▶ **What to work on**
Scan the data for "October" and copy the lines it appears in.

▶ **Data extracts**
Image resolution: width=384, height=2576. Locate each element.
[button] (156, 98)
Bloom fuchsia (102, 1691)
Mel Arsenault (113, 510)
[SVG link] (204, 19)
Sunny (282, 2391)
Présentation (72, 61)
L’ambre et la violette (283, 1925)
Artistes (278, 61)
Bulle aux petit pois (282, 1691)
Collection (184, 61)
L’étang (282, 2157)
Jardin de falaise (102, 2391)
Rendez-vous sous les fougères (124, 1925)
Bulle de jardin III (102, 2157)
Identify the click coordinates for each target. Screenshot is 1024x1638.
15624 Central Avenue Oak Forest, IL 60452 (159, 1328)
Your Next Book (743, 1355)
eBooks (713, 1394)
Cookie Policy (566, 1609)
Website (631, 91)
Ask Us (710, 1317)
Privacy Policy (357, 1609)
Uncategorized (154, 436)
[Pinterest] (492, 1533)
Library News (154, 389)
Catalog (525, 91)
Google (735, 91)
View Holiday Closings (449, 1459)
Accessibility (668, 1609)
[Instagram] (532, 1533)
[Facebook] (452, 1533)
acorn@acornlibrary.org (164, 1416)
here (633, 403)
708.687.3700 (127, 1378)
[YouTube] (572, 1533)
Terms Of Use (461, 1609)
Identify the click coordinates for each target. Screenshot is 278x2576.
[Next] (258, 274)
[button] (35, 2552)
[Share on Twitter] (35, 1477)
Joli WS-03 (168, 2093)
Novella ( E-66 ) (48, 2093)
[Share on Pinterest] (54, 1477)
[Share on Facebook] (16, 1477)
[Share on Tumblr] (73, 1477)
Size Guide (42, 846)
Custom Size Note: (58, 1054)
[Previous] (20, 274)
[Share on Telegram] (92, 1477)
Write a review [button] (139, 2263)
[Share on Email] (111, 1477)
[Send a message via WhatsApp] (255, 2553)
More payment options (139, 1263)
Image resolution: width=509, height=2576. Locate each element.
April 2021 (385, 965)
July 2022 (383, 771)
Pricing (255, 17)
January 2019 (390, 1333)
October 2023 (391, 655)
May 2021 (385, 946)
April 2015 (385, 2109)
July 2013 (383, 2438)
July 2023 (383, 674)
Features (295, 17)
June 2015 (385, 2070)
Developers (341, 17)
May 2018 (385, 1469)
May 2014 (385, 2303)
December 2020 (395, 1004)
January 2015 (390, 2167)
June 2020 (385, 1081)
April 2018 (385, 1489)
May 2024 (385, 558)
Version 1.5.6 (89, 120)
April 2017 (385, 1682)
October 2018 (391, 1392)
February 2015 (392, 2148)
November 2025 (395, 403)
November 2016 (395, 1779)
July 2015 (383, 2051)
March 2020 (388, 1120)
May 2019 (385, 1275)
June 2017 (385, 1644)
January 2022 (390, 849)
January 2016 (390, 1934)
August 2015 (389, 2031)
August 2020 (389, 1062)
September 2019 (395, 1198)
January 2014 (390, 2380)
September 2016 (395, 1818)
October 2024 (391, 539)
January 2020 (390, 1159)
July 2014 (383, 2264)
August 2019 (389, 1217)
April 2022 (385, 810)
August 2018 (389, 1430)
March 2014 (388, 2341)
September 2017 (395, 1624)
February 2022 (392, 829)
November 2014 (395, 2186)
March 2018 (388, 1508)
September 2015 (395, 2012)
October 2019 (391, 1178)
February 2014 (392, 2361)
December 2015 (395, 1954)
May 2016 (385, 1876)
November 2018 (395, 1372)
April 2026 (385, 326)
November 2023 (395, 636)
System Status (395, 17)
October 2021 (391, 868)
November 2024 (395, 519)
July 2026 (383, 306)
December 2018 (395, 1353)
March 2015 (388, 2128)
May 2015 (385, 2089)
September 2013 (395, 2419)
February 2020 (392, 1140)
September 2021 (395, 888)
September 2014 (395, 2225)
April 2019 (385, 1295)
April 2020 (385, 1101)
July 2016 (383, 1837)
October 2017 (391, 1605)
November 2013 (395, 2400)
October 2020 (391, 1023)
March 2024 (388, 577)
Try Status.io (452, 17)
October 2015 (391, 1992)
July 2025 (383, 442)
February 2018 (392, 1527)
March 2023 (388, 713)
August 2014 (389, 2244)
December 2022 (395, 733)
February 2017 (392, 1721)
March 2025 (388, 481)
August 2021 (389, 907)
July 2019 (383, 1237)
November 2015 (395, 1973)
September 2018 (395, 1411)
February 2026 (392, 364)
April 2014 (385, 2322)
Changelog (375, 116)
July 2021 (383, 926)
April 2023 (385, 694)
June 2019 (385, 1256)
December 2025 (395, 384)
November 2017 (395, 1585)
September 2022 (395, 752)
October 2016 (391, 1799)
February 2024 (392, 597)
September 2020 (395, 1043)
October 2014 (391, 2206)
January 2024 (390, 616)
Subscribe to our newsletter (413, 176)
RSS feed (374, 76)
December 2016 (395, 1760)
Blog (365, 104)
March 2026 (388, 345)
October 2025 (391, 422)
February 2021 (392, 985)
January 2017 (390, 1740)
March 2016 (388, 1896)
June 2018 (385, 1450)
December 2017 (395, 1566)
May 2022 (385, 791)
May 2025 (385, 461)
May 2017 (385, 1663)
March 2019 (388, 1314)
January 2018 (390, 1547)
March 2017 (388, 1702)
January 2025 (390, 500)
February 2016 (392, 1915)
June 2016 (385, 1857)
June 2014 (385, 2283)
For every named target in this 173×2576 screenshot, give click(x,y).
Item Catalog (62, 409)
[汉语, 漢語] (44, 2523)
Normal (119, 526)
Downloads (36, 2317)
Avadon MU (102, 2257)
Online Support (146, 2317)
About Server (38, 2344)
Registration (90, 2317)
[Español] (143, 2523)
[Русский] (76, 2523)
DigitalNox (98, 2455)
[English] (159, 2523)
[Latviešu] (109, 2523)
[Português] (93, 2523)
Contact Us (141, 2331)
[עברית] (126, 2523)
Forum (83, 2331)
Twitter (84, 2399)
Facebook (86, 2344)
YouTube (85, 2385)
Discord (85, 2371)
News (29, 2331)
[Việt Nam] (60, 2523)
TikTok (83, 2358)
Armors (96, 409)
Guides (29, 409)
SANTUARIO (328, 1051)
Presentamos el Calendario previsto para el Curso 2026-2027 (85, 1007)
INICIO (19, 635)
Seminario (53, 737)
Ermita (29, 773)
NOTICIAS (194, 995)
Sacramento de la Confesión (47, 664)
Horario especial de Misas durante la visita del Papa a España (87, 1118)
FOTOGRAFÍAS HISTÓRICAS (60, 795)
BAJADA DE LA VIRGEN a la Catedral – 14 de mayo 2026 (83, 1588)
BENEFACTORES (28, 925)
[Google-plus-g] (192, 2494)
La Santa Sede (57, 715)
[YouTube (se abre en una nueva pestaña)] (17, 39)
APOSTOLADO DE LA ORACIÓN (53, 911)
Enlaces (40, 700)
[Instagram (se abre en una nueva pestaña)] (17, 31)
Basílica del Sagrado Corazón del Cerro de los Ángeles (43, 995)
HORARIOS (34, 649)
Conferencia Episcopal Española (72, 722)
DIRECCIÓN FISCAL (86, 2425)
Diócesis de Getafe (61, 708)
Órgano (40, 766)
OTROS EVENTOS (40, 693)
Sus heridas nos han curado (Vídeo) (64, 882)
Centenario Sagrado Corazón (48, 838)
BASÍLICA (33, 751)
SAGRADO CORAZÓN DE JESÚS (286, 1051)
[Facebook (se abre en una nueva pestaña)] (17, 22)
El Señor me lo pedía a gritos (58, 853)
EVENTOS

▶ **Completed exercise**
October 2023 (391, 655)
October 2018 (391, 1392)
October 2024 (391, 539)
October 2019 (391, 1178)
October 2021 (391, 868)
October 2017 (391, 1605)
October 2020 (391, 1023)
October 2015 (391, 1992)
October 2016 (391, 1799)
October 2014 (391, 2206)
October 2025 (391, 422)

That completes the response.